Then the antlike act, the drama of burdens.

If there are several schooners lying at the wharves, or if some collier is anxious to be under way, the ants may crawl under their loads for twelve or fifteen hours at a stretch, and take their pay and go home to sleep the clock around and return to hang around again waiting for the boss to swing the gates and pick another crew.

There are those who try, by bribes or good fellowship, or by tapping clerks and agents whom they know, to get advance information on sailings and dockings so as to be johnny-on-the-spot when the call comes. It generally happens that these wiseacres can never go anywhere, even under the dock to relieve themselves, without someone hopeful or suspicious at their heels.

Along this whole waterfront there is a suspicion and jealousy as restless as the lipping of water against the pilings. Every man’s hand is against every other man. This is the way the bosses want it. If those who are passed over do not hate those who are picked, something has slipped in the system. A healthy competition for work is the best insurance against labor troubles.

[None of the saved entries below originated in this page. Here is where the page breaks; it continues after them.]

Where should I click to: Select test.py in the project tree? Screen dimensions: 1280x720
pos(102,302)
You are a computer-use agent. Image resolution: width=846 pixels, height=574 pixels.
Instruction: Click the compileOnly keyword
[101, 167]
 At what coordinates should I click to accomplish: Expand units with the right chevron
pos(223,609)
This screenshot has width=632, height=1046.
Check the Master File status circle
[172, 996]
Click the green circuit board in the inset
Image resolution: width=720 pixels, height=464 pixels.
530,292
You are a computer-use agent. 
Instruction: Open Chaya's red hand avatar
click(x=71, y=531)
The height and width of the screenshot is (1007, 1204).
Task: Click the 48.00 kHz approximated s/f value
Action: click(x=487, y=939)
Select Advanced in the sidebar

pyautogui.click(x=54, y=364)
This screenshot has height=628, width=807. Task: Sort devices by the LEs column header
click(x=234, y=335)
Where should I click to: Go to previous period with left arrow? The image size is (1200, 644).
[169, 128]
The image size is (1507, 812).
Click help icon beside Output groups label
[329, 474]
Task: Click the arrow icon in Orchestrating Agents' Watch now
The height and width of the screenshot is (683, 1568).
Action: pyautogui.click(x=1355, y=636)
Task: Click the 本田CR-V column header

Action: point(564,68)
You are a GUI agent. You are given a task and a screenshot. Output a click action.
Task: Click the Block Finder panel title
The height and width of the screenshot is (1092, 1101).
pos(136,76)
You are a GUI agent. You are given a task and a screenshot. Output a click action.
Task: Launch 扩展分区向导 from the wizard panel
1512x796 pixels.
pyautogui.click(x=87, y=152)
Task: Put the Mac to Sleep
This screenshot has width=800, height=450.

But there are some, less eager, who will not shove and scramble and buy drinks and kick back out of their wages. They are not going to run up and slobber all over some petty Caesar like the dock boss. They do not stand up and take a look every time a ship’s smoke shows beyond the breakwater or a switch engine backs a string of boxcars onto the dock. They go on pitching pennies, or arguing, or playing cards in the shade of a warehouse, until someone among the eager reports real action at one pier or the other. Then they walk over, maintaining the dignity of the American workingman. They do not need work bad enough to kiss anybody’s foot for it. And some day they will strike this harbor and tie it up tight and get some decent conditions and decent wages and an eight-hour day on the longshore. When they get strong enough. Not yet.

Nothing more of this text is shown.